His 3rd and latest album, 24K Magic, had already generated one top-five hit on both the pop and R&B charts with its funky title song and now has repeated the feat with follow-up single “That’s What I Like,” which is climbing at #4 on the Hot 100 and #3 on the Hot R&B/Hip-Hop songs list. In fact, when you subtract the hip-hop and look strictly at Billboard’s Hot R&B Songs list, “That’s What I Like” sits firmly at #1, giving Mars just his first chart-topper on that list and making him the latest non-black artist to achieve the feat.

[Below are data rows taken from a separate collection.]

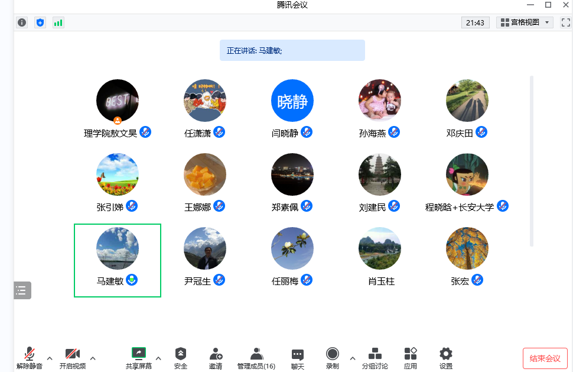Open the meeting info icon
573x372 pixels.
[x=22, y=22]
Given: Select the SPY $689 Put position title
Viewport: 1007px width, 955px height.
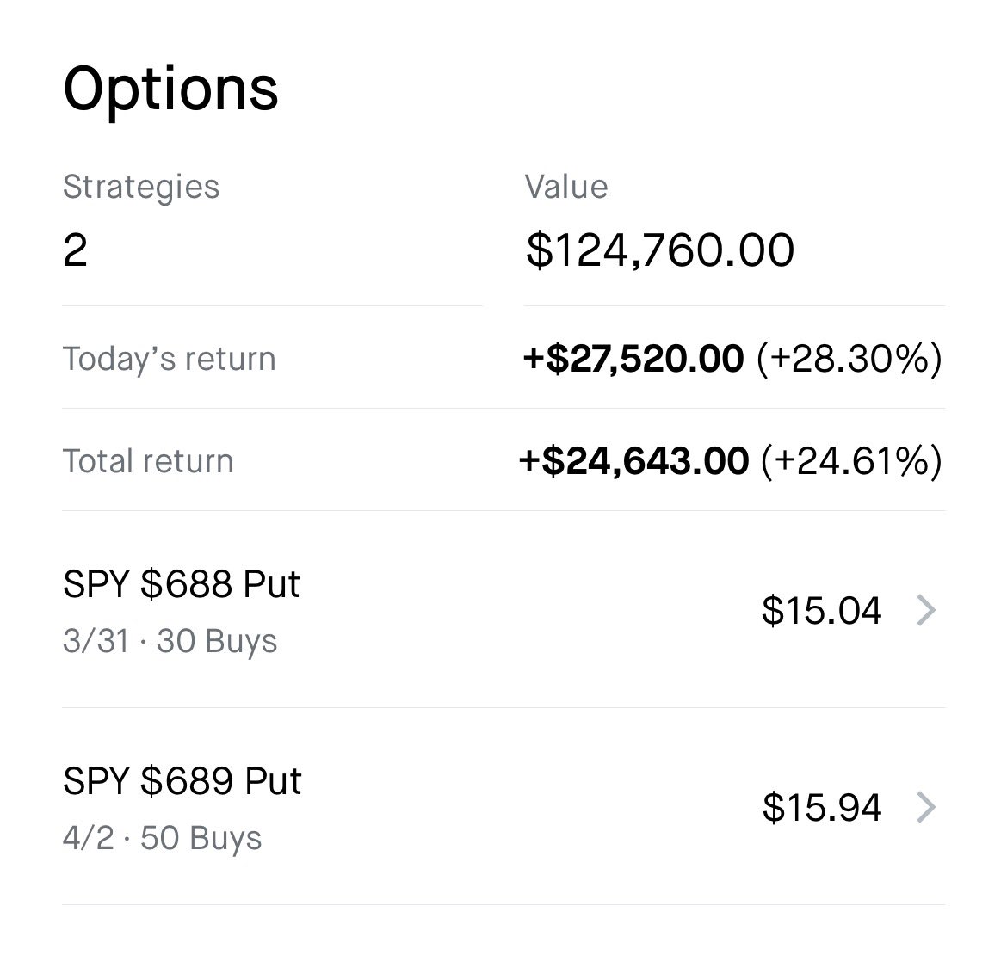Looking at the screenshot, I should tap(182, 781).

But if you probe deeper and ask what’s the historically black music genre that Bruno Mars is actually saving? Well, it goes beyond R&B and extends to funk music. In fact, if Billboard had a “Hot Funk Songs” chart, not only would Mars be atop the list with the stellar mid-tempo groove that is “That’s What I Like,” but he might very well own every position in the top five with tracks from his latest album.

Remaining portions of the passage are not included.